Culture – Loisirs DOSSIER : Le mémorial du camp de Rivesaltes

VIDÉO - Mémorial de Rivesaltes : les grandes étapes d'un projet long de 20 ans

Par Isabelle Lassalle, France Bleu Roussillon et France Bleu jeudi 12 octobre 2017 à 16:55

Le mémorial de Rivesaltes : 20 ans pour voir le jour.
Le mémorial de Rivesaltes : 20 ans pour voir le jour. © Maxppp -

Au milieu des années 1990, le projet d’un mémorial sur le camp de Rivesaltes commence à être évoqué. Mais c’est une longue histoire, entre scandale et pétition, initiatives locales et relais politique. Il faudra plus de 20 ans pour assister à sa réalisation.

Le camp de Rivesaltes, le plus grand camp d'internement d'Europe de l'ouest, où plus de 50.000 personnes ont été internés depuis 1941 : des Juifs, des harkis et des réfugiés espagnols. L'idée d'un mémorial commence à germer au milieu des années 1990 chez plusieurs personnalités, dont deux locales, l’écrivain catalan Claude Delmas et Claude Vauchez, et Serge Klarsfeld. Retour sur un projet qui a mis plus de vingt ans à voir le jour.

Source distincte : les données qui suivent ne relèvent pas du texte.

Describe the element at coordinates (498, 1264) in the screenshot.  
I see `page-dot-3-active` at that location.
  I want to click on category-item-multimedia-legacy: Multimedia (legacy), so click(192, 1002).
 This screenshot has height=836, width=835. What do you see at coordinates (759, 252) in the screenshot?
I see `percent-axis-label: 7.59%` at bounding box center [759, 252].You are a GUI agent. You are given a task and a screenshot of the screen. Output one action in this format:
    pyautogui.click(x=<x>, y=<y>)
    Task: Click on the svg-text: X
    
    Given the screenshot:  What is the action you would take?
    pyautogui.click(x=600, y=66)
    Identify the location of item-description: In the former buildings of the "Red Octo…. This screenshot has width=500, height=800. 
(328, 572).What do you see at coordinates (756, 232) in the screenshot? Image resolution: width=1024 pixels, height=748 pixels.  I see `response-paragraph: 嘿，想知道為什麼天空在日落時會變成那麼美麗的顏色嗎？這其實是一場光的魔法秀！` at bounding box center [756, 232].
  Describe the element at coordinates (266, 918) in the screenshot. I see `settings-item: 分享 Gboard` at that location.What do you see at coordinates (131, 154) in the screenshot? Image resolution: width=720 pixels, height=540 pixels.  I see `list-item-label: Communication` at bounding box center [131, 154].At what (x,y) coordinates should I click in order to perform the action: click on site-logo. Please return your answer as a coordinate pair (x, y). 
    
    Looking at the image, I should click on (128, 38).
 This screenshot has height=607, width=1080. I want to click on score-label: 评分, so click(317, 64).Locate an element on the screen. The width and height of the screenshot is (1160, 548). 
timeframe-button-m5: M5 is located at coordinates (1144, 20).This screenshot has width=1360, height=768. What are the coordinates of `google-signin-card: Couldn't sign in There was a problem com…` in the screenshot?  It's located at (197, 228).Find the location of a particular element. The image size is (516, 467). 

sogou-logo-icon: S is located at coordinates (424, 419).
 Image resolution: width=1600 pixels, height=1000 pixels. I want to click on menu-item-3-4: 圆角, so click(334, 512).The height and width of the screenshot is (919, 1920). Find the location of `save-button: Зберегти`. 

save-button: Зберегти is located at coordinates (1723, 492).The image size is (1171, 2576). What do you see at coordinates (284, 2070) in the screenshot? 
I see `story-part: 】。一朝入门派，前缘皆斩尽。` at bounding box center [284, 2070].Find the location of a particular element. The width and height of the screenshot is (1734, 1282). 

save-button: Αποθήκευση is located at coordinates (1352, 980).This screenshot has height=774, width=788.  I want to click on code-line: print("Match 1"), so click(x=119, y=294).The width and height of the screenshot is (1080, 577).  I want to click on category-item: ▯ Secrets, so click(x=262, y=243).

En 1993, la publication du « Journal de Rivesaltes 1941-1942 » de Friedel Bohny-Reiter, une infirmière du Secours suisse, rappelle la vie quotidienne dans le camp. Trois stèles sont érigées sur le site. La première en 1994, à la mémoire des Juifs déportés du camp de Rivesaltes pour celui d’Auschwitz. En 1995, une deuxième stèle en hommage aux harkis et enfin, en 1999, une troisième stèle célèbre les réfugiés espagnols.

Du scandale ... au mémorial

En mai 1997, le journaliste Joël Mettay déclenche le scandale. Il révèle que des documents originaux, relatifs aux internés juifs et à leur déportation en 1942, ont été retrouvés à la déchetterie de Perpignan. Un employé municipal, Jacques Chamoux, y a découvert plusieurs centaines de pages en décembre 1996.

Il essaye de contacter la synagogue de Perpignan et un centre communautaire juif de la ville. Sans succès. Il se tourne alors vers la presse et l’article est publié dans l’Indépendant. La justice est immédiatement saisie et une enquête est ouverte à l'encontre du journaliste. Elle conclura finalement au dilettantisme des services administratifs départementaux.

Au-delà des accusations portées à tort contre le journaliste, la polémique entraîne une pétition pour la mémoire du camp de Rivesaltes, qui prend une dimension nationale avec notamment les signatures de Simone Veil, Edgar Morin et Claude Simon. Le nouveau président du Conseil général des Pyrénées-Orientales élu en 1998, Christian Bourquin, s’engage dans la protection du site et lance une concertation autour du projet.

Une longue histoire jusqu’à l’inauguration

En 2000, l’îlot F et l’ensemble de ses baraquements sont inscrits aux Monuments historiques. À l’occasion des Journées du patrimoine de 2005, une partie du camp est ouverte pour la première fois au public. L’architecte Rudy Ricciotti remporte le concours d’architecture en 2006. Robert Badinter accepte de parrainer le projet et lui apporte un soutien moral.

Le permis de construire est finalement délivré en 2010. Les travaux débutent deux ans plus tard. Christian Bourquin, grand défenseur du mémorial, meurt le 26 août 2014. Lors de ses obsèques, le Premier ministre Manuel Valls annonce l’engagement financier de l’État dans le projet, au côté de la région Languedoc-Roussillon et du département des Pyrénées-Orientales.

Un an plus tard, le 16 octobre 2015, le mémorial du camp de Rivesaltes est inauguré en présence de Manuel Valls.